◆ **YOUR TASK**
Convert the entries from the line containing "Image resolution: width=1920" through the line containing "coord(120,36)" into a numbered list, skipping blank lines and omitting the pictures.

◆ **RAW DATA**
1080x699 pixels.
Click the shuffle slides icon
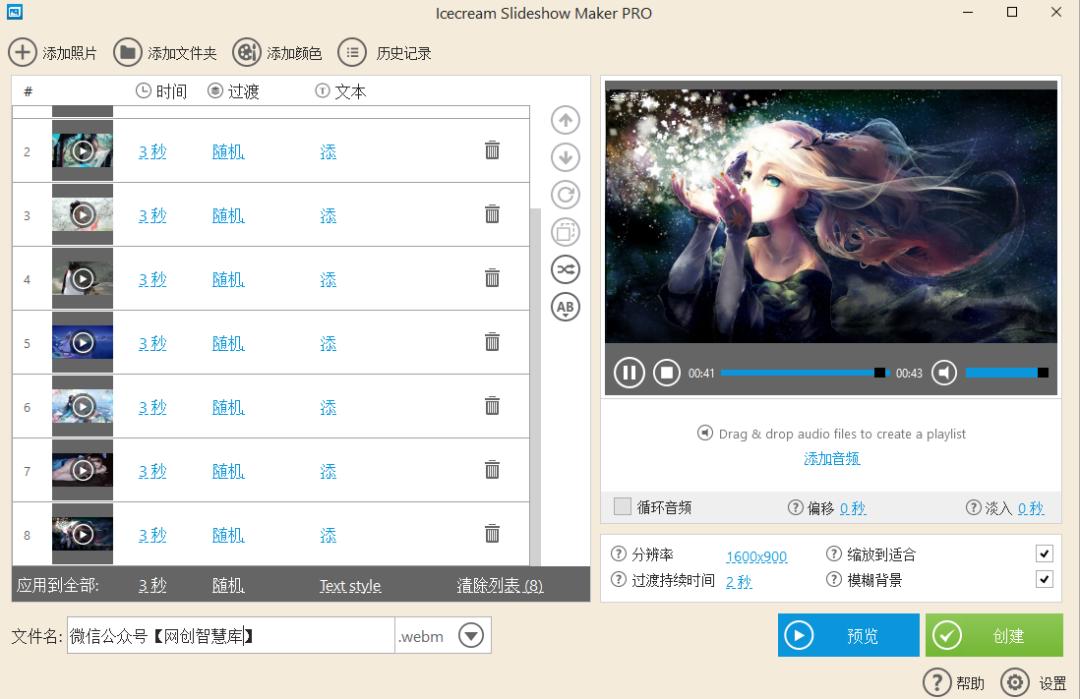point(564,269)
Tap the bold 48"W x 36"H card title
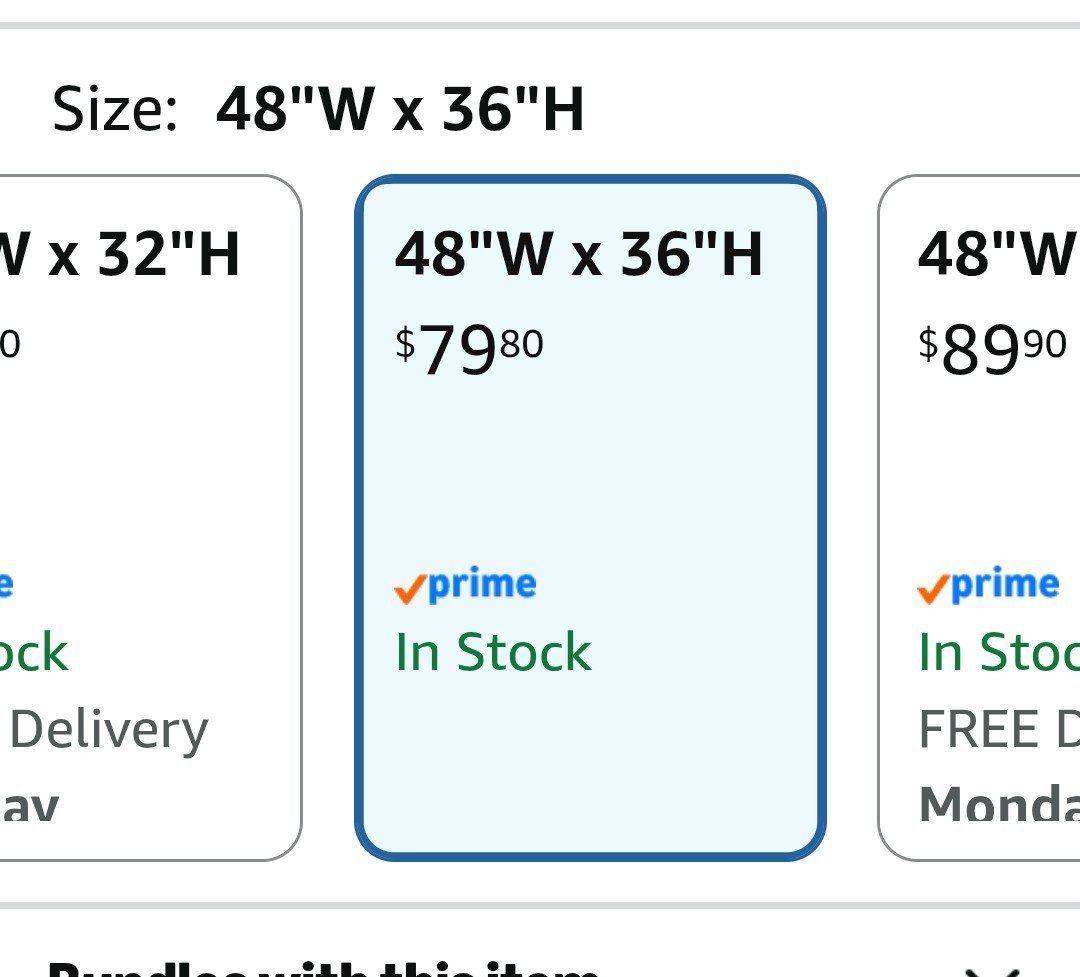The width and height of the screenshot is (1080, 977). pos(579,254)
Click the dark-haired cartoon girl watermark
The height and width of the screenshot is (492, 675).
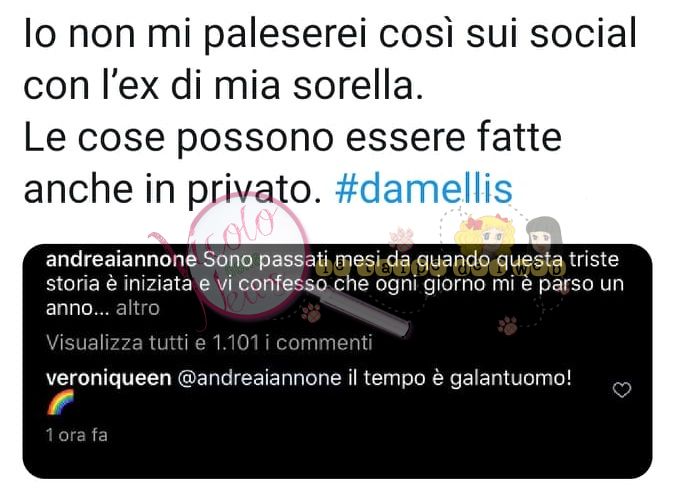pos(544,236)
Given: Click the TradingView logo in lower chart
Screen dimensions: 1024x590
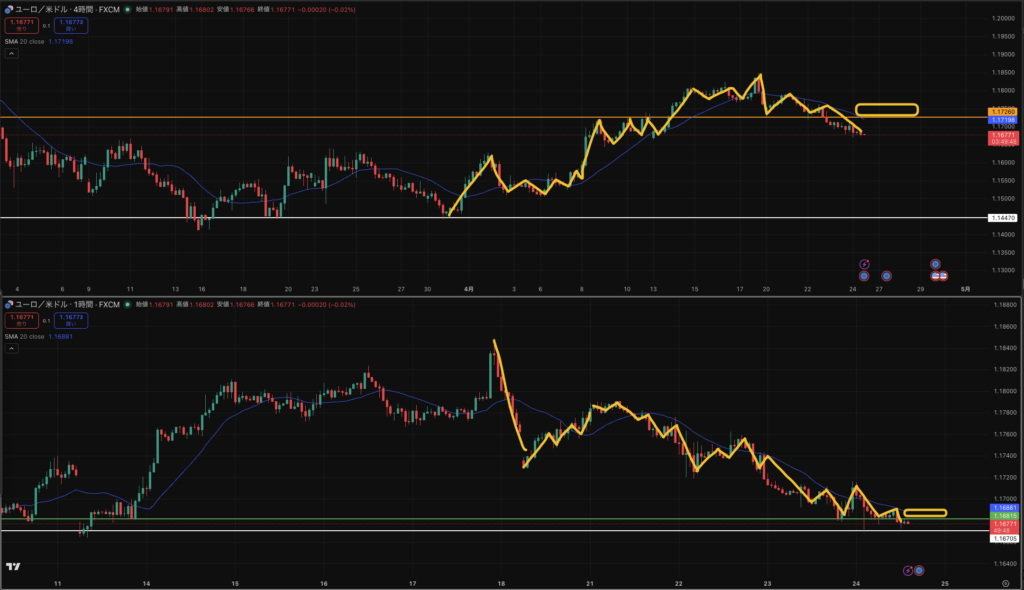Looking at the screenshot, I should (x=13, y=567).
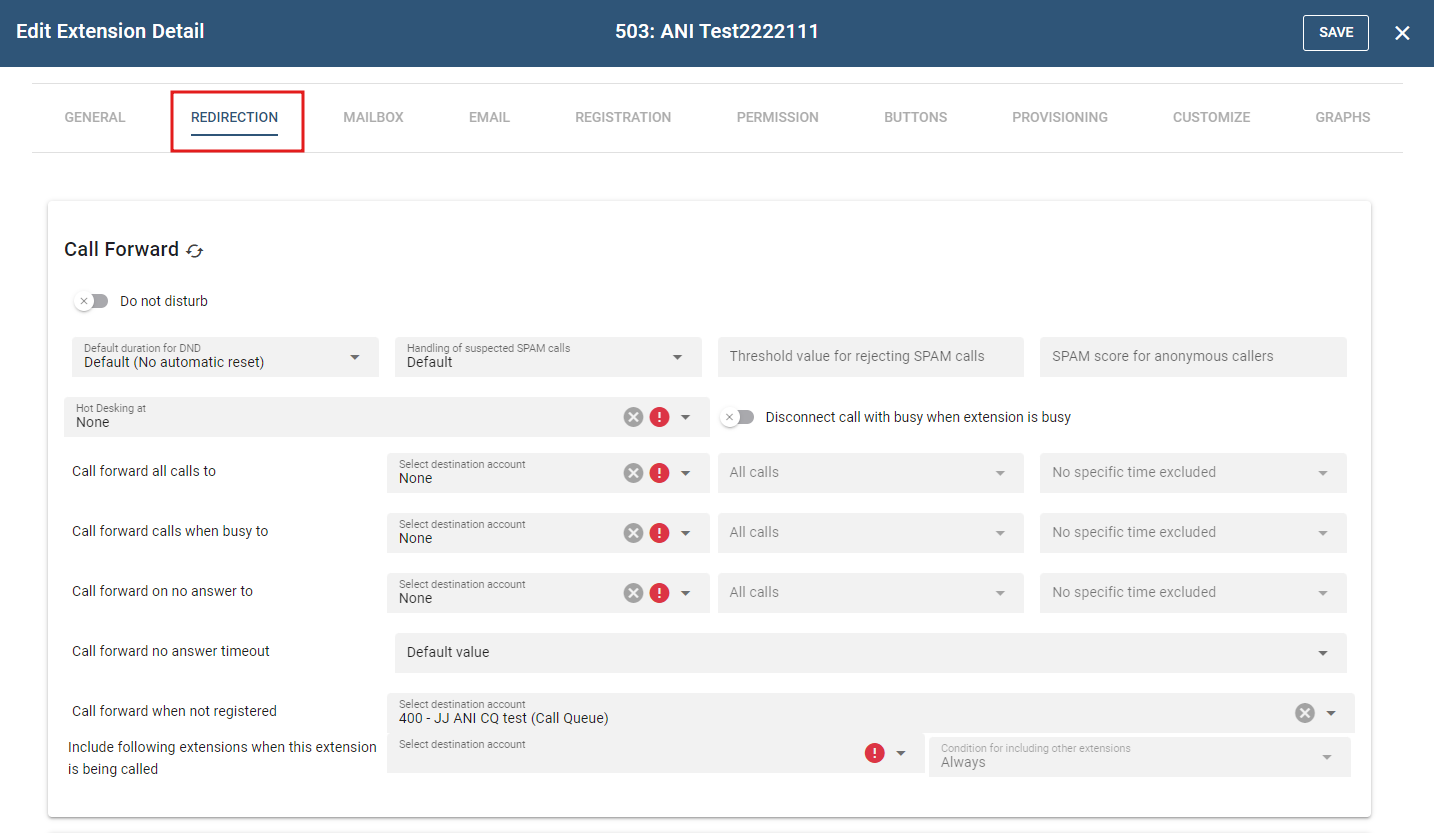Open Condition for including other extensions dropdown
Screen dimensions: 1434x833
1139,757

...

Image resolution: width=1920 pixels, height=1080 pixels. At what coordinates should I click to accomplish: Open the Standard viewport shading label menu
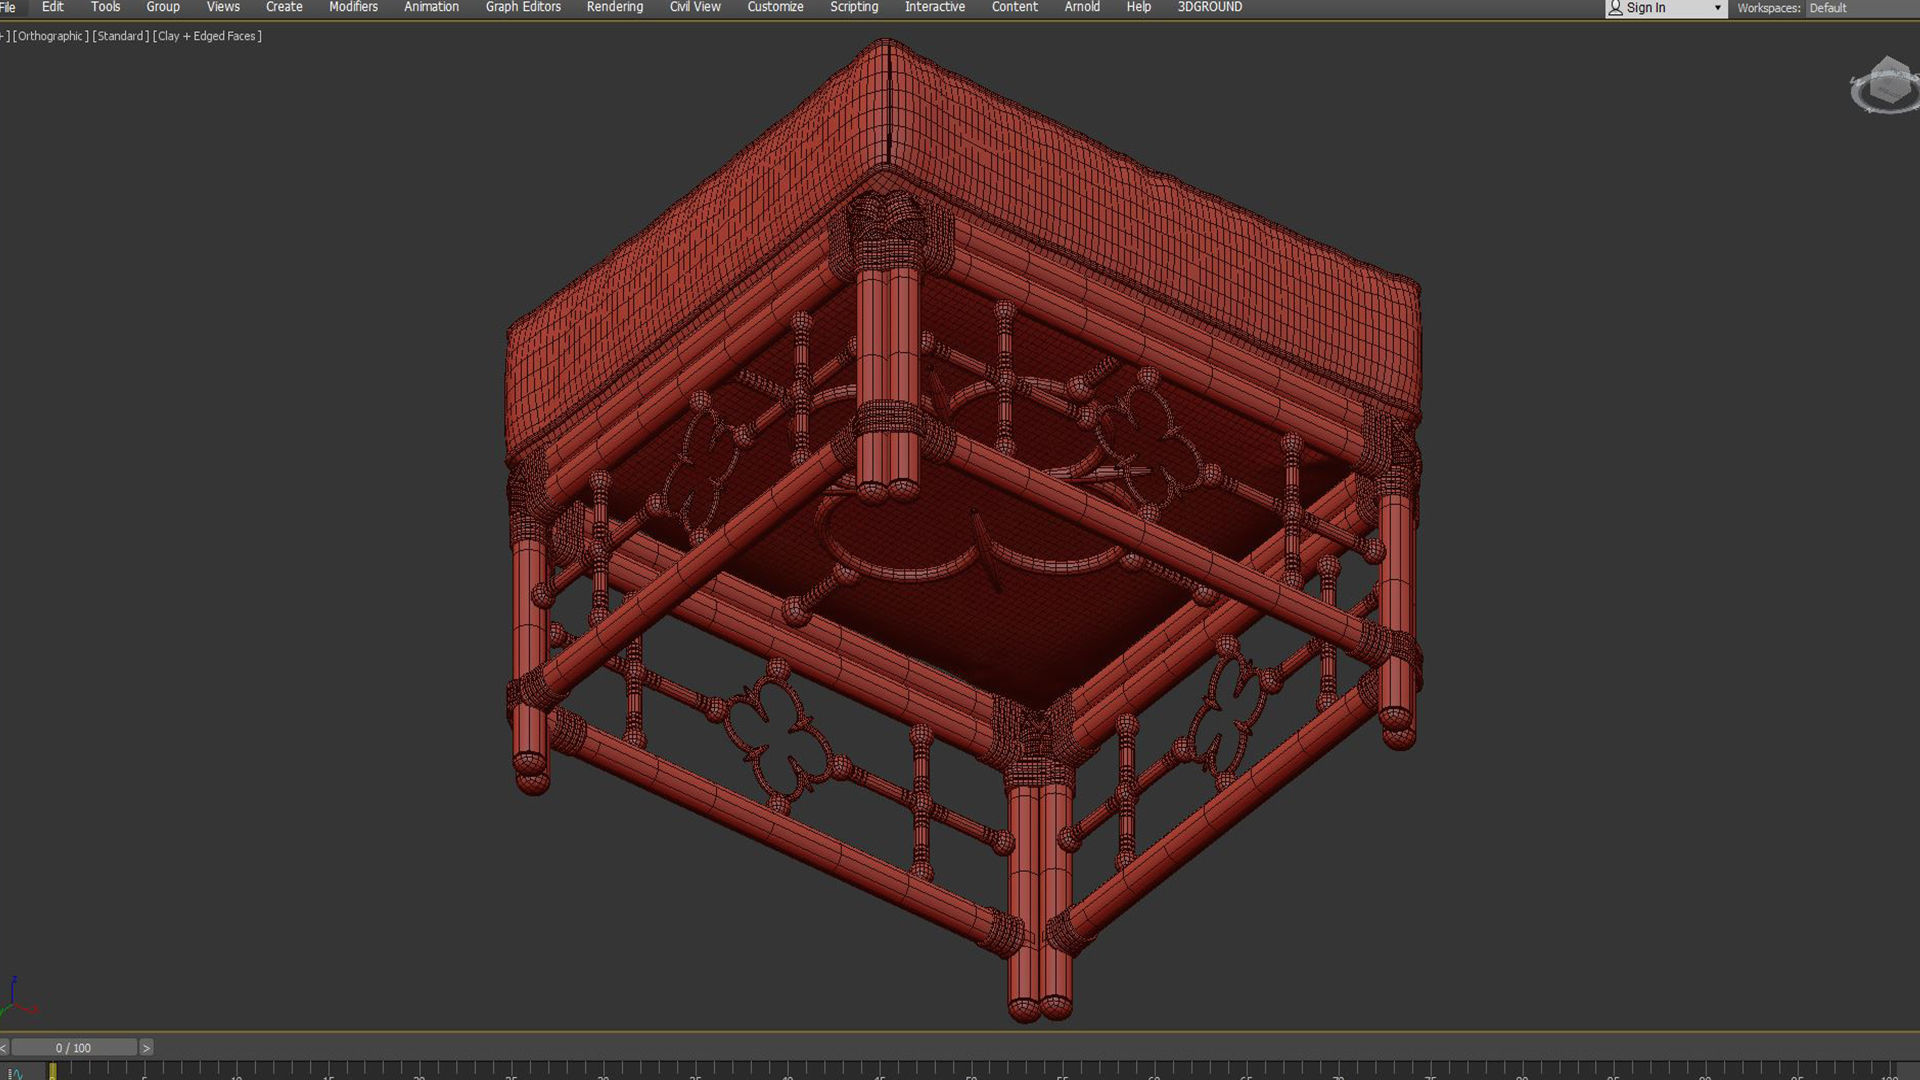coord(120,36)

◆ **WRITTEN RESPONSE**
1. Image resolution: width=1920 pixels, height=1080 pixels. At what coordinates should I click to accomplish: Open the Standard viewport shading label menu
2. coord(120,36)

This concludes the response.